Tom Carter picked this one up. A fifth grade teacher filed suit in (where else) California, saying he was being banned from giving his students reading assignments from American history that contained references to God.
"It's a fact of American history that our founders were religious men, and to hide this fact from young fifth-graders in the name of political correctness is outrageous and shameful," said Williams' attorney, Terry Thompson.

"Williams wants to teach his students the true history of our country," he said. "There is nothing in the Establishment Clause (of the U.S. Constitution) that prohibits a teacher from showing students the Declaration of Independence."

Once I began to recover from the idea of a teacher prohibited from handing out the Declaration of Independence as a history assignment (we had to memorize a part of it in fifth grade - that was back when we rode brontosaures to school), a wee memory nudged at my brain. Hadn't I read something about parents complained about an educational course on Islam required in California?
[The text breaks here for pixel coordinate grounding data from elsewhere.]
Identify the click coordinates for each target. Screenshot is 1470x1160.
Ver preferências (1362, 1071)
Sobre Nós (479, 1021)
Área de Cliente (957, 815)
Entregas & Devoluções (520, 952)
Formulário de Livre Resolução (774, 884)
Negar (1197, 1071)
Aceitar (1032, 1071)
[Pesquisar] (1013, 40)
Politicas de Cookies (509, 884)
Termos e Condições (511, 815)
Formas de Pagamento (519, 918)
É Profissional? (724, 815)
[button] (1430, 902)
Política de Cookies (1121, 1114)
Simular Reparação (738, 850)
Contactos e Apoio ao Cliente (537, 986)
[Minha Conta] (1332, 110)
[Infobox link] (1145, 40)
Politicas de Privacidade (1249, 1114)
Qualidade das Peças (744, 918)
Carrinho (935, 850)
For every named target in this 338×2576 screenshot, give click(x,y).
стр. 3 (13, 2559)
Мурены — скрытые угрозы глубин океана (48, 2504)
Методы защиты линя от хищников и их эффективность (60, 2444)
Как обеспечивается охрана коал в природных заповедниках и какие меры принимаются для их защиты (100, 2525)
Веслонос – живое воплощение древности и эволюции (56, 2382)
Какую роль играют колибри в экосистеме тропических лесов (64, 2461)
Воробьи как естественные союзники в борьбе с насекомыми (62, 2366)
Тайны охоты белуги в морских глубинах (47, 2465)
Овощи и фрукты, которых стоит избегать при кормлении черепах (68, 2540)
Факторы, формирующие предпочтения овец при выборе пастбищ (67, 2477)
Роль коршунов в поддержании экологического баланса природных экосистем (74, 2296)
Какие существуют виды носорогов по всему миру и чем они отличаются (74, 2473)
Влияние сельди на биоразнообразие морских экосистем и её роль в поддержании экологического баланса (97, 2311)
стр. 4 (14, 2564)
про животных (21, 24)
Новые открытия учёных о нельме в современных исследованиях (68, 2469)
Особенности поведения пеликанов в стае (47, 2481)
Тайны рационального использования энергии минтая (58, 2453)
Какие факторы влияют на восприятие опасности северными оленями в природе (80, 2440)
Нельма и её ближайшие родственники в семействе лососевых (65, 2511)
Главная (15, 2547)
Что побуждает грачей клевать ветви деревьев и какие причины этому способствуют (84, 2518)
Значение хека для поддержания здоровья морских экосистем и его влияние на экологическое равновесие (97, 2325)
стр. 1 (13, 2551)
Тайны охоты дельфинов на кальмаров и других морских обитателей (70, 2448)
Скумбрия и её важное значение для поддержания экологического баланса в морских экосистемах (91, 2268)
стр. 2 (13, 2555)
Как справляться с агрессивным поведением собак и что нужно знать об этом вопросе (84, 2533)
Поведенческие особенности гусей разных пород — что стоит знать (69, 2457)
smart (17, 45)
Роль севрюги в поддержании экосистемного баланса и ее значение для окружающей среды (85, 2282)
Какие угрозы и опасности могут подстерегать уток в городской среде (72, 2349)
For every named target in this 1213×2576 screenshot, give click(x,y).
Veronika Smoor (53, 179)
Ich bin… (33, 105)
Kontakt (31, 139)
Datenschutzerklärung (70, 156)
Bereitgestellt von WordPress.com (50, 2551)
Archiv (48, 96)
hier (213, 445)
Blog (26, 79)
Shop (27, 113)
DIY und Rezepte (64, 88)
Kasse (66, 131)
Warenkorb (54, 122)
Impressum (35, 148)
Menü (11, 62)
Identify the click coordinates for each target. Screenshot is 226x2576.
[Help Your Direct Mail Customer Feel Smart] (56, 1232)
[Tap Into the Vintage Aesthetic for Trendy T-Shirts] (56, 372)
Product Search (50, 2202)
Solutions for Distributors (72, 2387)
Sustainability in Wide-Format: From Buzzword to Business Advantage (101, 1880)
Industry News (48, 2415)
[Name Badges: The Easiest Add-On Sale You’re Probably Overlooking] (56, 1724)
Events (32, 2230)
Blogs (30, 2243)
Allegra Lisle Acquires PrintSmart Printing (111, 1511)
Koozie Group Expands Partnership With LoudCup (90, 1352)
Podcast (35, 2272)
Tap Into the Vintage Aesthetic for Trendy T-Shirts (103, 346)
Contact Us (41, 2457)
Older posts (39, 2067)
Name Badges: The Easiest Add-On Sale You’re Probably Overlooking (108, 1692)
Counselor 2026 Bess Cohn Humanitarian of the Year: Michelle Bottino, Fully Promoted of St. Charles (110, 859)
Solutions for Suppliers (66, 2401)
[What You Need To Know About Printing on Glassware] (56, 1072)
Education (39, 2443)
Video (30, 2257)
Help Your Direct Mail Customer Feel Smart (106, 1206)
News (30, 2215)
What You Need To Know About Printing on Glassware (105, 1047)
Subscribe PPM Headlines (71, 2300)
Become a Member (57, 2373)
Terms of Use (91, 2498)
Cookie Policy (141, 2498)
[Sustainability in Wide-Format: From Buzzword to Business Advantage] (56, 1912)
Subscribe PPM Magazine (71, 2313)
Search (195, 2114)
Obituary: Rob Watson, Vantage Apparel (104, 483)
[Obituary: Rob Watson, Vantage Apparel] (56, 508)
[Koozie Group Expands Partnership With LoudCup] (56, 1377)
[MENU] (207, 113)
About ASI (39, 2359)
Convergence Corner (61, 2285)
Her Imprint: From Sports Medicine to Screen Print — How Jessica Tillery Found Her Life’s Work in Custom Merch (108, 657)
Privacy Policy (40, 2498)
So I searched and I found this:
In many California schools, middle-school students are required to take a three-week course in which students adopt a Muslim name, wear a robe, learn the tenets of Islam and stage their own "jihad." They pray in the name of Allah and chant to Allah, according to ASSIST News Service.

A federal judge on December 10 dismissed a suit by Christian students and their parents who objected to role-playing sessions of a Byron, CA seventh-grade history class that called for students to adopt Muslim names and recite language from prayers. District Judge Phyllis Hamilton held that the activities did not amount to an unconstitutional endorsement of Islam because the purpose was educational, not religious. She noted that California law requires seventh-grade world history courses to include a unit on Islam.

Well, I suspected some exaggeration. Surely the school course wasn't having students pray in class! So I kept searching and found this, alleging some connection between the Saudi government and the textbook consultant:
A top textbook consultant shaping classroom education on Islam in American public schools recently worked for a school funded and controlled by the Saudi government, which propagates a rigidly anti-Western strain of Islam, a WorldNetDaily investigation reveals.

and
In effect, she is responsible for teaching millions of American children about Islam, experts say, while operating in relative obscurity.

WorldNetDaily has learned that up until last year Douglass taught social studies at the Islamic Saudi Academy in Alexandria, Va., which teaches Wahhabism through textbooks that condemn Jews and Christians as infidels and enemies of Islam. Her husband, Usama Amer, still teaches at the grades 2-12 school, a spokeswoman there confirmed. Both are practicing Muslims.

Do you think the fifth-grade teacher is going to win his lawsuit? I hope he cited the precedent and ruling of the Byron, CA case. Purely by coincidence, I found this blog entry about that case, ending with:
"I was an expert witness in the Byron case, and it seemed to me to be fairly clear there that the line was crossed, particularly in the workbook that was used, which asked students true/false questions that required them to affirm tenets of the Islamic faith as objective fact. But from the looks of the judge's ruling in that case and this present story, even though that program was suspended, evidently it was just the beginning."

Update: The complaint is online at the Smoking Gun.


Comments:
"Declaration of Independence banned"??? Hardly.

The teacher was prohibited from distributing supplemental handouts which, according to the ADF, contain "some references to God and religion."

Maybe this is unfair to this teacher; maybe it's not. It's hard to say, considering that the suit was filed right before a long holiday stretch...meaning that we have only the plaintiff's word on anything. Until you have more information --- perhaps from sources less tilted than WND --- you may want to ease up on the "banned!" hyperbole.